WASHINGTON — A federal judge has ruled that a final volume of the CIA’s three-decade-old history on the failed Bay of Pigs invasion of Cuba can remain shrouded in secrecy because it is a draft, not a finished product.
The CIA characterized the volume in court papers as “a polemic of recriminations against CIA officers who later criticized the operation.”
U.S. District Judge Gladys Kessler accepted the CIA’s arguments that the fifth volume entitled the “CIA’s Internal Investigations of the Bay of Pigs Operations” did not even pass through the first stage of a multilayer review process. The volume represented a proposal by a subordinate member of the history staff that was rejected by the chief historian as containing significant deficiencies, the CIA argued.
The CIA said the volume is protected from disclosure under the deliberative process privilege, an exemption in the Freedom of Information Act.
The National Security Archive, a private group seeking transparency in government, sued the CIA to declassify the volume.
The CIA had no problem declassifying an earlier volume of the history in which the author attacked President Kennedy and Attorney General Robert Kennedy, said Peter Kornbluh, who directs the National Security Archive’s Cuba documentation project.
“Apparently, the CIA sees no problem in the American public reading a ’polemic of recriminations’ against the White House,” Kornbluh said.

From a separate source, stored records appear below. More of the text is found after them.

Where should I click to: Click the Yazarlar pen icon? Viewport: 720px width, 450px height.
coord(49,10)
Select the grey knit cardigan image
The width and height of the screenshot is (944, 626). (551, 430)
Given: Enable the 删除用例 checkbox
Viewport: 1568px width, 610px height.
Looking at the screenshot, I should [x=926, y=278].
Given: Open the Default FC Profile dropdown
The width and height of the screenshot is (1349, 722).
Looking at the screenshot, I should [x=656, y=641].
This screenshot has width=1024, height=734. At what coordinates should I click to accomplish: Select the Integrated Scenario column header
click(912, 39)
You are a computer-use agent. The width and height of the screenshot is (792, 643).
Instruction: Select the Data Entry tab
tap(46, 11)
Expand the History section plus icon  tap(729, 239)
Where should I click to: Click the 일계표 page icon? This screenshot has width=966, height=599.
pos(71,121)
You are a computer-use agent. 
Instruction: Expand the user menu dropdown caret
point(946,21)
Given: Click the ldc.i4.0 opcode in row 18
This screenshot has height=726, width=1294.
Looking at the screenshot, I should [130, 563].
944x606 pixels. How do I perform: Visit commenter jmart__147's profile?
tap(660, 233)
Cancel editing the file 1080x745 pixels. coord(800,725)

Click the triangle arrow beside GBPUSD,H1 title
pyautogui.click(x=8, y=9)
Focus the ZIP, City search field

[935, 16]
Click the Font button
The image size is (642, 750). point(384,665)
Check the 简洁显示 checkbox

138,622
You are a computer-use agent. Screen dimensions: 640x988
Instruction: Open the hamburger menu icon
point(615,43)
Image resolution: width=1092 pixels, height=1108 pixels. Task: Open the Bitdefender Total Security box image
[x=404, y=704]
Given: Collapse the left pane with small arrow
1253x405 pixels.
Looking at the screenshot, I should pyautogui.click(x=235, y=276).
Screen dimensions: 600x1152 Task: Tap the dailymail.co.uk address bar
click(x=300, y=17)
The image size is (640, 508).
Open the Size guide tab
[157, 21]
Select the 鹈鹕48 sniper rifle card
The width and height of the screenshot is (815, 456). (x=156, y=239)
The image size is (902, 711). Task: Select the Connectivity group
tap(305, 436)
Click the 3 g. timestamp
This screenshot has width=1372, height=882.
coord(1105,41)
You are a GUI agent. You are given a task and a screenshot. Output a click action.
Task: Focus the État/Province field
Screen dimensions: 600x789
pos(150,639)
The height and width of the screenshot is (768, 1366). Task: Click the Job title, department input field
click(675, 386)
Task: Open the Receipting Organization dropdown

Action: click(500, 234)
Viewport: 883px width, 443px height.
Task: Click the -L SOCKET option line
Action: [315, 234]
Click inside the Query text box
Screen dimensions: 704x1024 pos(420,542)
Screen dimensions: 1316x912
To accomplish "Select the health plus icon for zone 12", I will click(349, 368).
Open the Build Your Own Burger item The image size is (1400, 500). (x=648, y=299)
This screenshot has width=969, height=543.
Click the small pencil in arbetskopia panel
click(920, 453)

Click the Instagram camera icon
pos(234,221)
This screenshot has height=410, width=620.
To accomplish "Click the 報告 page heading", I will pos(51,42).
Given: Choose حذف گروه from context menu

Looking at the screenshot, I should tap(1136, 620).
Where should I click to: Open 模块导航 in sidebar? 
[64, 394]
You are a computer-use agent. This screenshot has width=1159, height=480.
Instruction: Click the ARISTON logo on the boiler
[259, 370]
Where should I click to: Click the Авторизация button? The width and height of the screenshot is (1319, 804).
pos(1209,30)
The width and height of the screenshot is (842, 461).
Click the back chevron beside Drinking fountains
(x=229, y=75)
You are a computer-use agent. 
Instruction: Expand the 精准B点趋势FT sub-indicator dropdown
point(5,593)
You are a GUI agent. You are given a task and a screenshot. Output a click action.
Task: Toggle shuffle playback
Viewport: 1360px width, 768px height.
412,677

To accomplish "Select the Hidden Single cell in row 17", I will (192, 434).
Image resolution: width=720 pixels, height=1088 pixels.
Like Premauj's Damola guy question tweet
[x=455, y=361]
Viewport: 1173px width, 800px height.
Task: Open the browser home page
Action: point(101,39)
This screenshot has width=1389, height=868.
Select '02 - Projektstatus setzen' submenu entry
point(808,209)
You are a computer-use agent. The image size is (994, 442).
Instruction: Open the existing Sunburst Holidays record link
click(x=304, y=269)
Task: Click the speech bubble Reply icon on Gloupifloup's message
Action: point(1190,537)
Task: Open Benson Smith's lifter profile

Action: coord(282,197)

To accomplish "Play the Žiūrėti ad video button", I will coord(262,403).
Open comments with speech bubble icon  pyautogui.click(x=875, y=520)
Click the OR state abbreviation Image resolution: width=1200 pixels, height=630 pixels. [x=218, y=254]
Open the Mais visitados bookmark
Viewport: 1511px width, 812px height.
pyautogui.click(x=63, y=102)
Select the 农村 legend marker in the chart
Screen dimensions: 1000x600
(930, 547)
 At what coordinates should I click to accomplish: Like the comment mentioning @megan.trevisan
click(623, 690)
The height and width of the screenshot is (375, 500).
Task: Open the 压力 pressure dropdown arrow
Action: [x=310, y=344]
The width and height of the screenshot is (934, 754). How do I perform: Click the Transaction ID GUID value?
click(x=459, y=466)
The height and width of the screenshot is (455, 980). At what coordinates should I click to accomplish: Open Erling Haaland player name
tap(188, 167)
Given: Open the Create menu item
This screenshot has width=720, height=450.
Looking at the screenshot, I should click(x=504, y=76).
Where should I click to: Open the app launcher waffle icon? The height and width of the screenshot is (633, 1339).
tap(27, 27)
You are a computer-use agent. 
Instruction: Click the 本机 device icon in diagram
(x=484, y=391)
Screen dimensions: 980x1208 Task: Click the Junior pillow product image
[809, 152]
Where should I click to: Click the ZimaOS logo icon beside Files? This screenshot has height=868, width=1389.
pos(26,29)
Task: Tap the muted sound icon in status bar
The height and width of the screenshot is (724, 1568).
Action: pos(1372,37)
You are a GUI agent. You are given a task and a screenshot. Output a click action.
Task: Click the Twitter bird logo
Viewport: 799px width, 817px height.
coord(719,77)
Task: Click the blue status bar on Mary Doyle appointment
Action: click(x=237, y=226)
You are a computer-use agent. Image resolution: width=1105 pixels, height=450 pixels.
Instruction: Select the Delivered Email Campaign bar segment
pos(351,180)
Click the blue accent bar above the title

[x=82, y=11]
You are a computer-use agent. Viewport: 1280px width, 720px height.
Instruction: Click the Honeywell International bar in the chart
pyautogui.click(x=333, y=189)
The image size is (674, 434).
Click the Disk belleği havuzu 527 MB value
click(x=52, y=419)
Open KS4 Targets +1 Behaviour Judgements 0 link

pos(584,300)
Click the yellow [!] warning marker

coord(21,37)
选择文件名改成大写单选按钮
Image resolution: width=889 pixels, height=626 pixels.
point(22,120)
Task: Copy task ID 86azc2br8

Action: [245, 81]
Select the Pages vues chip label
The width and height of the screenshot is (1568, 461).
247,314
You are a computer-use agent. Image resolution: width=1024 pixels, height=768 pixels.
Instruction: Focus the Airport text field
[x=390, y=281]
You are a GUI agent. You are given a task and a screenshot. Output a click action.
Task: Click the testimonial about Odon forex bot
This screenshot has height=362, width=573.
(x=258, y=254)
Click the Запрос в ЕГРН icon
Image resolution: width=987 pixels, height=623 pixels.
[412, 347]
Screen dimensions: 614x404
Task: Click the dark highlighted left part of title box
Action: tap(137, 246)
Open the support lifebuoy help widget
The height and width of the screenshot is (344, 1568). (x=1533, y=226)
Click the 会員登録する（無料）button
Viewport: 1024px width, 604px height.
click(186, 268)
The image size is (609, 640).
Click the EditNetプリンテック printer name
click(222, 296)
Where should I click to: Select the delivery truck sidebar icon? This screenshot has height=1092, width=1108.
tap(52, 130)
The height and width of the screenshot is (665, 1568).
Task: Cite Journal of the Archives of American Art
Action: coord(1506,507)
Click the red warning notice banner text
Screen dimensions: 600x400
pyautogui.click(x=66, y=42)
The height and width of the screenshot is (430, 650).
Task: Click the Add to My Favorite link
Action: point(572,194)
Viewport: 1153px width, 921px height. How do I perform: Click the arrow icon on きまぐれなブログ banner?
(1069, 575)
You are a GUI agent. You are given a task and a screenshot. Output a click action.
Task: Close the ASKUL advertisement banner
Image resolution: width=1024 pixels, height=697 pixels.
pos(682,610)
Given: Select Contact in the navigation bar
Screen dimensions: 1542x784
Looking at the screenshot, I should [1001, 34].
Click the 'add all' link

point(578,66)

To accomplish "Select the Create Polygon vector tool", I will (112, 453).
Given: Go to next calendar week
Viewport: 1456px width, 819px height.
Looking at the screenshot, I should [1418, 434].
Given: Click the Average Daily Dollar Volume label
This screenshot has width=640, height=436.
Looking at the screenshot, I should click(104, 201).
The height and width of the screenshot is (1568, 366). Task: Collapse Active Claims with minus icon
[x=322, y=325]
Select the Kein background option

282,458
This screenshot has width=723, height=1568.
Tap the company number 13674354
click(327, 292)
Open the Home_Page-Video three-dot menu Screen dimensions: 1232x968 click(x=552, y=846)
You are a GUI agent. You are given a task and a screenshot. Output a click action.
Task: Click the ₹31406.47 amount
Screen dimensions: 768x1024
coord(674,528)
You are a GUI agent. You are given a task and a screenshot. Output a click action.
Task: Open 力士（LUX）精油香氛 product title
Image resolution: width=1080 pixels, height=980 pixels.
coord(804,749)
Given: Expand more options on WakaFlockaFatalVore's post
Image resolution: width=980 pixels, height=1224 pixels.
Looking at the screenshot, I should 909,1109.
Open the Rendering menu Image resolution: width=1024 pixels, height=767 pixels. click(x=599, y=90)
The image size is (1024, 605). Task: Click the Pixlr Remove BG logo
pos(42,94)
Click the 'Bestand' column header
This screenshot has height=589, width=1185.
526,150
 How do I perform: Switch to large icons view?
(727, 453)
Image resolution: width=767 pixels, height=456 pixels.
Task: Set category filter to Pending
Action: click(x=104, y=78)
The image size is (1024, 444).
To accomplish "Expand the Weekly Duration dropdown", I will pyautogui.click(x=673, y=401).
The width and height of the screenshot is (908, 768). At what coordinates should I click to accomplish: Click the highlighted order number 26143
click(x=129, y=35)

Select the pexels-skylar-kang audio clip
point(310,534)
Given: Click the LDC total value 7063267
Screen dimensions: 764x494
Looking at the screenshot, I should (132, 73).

In her decision Thursday, the judge said a draft history would risk public release of inaccurate historical information.
Kessler also cited the arguments of the CIA chief historian that disclosure would have a chilling effect on the CIA’s current historians. They would henceforth be inhibited from trying out innovative, unorthodox or unpopular interpretations in a draft manuscript, the agency said.